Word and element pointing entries
Begin

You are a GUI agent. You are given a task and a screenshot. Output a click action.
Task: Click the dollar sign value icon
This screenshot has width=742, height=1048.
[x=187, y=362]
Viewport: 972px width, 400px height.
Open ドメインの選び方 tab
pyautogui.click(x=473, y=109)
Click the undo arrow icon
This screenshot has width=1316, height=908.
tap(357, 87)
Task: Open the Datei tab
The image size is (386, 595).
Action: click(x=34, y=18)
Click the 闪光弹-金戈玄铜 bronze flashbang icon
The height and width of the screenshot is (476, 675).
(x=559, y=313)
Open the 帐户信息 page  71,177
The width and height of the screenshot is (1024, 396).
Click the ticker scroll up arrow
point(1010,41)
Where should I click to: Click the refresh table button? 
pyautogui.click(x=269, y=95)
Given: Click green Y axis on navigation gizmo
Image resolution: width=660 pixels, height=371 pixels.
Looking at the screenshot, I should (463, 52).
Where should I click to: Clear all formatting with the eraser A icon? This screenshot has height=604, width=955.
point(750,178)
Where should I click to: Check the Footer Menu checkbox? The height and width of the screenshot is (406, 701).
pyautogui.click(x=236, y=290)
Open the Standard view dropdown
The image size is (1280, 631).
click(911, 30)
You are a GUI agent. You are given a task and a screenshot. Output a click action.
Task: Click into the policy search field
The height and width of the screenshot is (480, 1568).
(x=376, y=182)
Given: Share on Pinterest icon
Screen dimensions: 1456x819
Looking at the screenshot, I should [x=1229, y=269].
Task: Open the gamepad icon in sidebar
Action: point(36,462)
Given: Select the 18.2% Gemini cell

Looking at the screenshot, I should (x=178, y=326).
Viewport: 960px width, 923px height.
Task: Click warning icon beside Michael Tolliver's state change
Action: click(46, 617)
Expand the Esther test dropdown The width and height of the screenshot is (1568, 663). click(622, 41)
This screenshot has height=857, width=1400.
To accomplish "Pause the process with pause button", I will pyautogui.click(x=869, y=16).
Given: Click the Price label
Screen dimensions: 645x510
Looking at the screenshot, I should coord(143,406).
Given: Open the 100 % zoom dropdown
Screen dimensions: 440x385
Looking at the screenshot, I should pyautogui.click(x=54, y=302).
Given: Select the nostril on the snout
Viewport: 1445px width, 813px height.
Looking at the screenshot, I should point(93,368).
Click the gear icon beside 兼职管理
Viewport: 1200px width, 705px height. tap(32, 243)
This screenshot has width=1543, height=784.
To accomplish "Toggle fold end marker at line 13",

End

Change "Screen dimensions" to "Display size" in the stretch from the line containing "The width and height of the screenshot is (1024, 396)." through the end of the entries, and reproduce only that stretch with everything else unchanged.

Answer below
The width and height of the screenshot is (1024, 396).
Click the ticker scroll up arrow
point(1010,41)
Where should I click to: Click the refresh table button? 
pyautogui.click(x=269, y=95)
Given: Click green Y axis on navigation gizmo
Image resolution: width=660 pixels, height=371 pixels.
Looking at the screenshot, I should (463, 52).
Where should I click to: Clear all formatting with the eraser A icon? This screenshot has height=604, width=955.
point(750,178)
Where should I click to: Check the Footer Menu checkbox? The height and width of the screenshot is (406, 701).
pyautogui.click(x=236, y=290)
Open the Standard view dropdown
The image size is (1280, 631).
click(911, 30)
You are a GUI agent. You are given a task and a screenshot. Output a click action.
Task: Click into the policy search field
The height and width of the screenshot is (480, 1568).
(x=376, y=182)
Given: Share on Pinterest icon
Display size: 1456x819
Looking at the screenshot, I should [x=1229, y=269].
Task: Open the gamepad icon in sidebar
Action: point(36,462)
Given: Select the 18.2% Gemini cell

Looking at the screenshot, I should (x=178, y=326).
Viewport: 960px width, 923px height.
Task: Click warning icon beside Michael Tolliver's state change
Action: click(46, 617)
Expand the Esther test dropdown The width and height of the screenshot is (1568, 663). click(622, 41)
This screenshot has height=857, width=1400.
To accomplish "Pause the process with pause button", I will pyautogui.click(x=869, y=16).
Given: Click the Price label
Display size: 645x510
Looking at the screenshot, I should coord(143,406).
Given: Open the 100 % zoom dropdown
Display size: 440x385
Looking at the screenshot, I should pyautogui.click(x=54, y=302).
Given: Select the nostril on the snout
Viewport: 1445px width, 813px height.
Looking at the screenshot, I should point(93,368).
Click the gear icon beside 兼职管理
Viewport: 1200px width, 705px height. tap(32, 243)
This screenshot has width=1543, height=784.
To accomplish "Toggle fold end marker at line 13",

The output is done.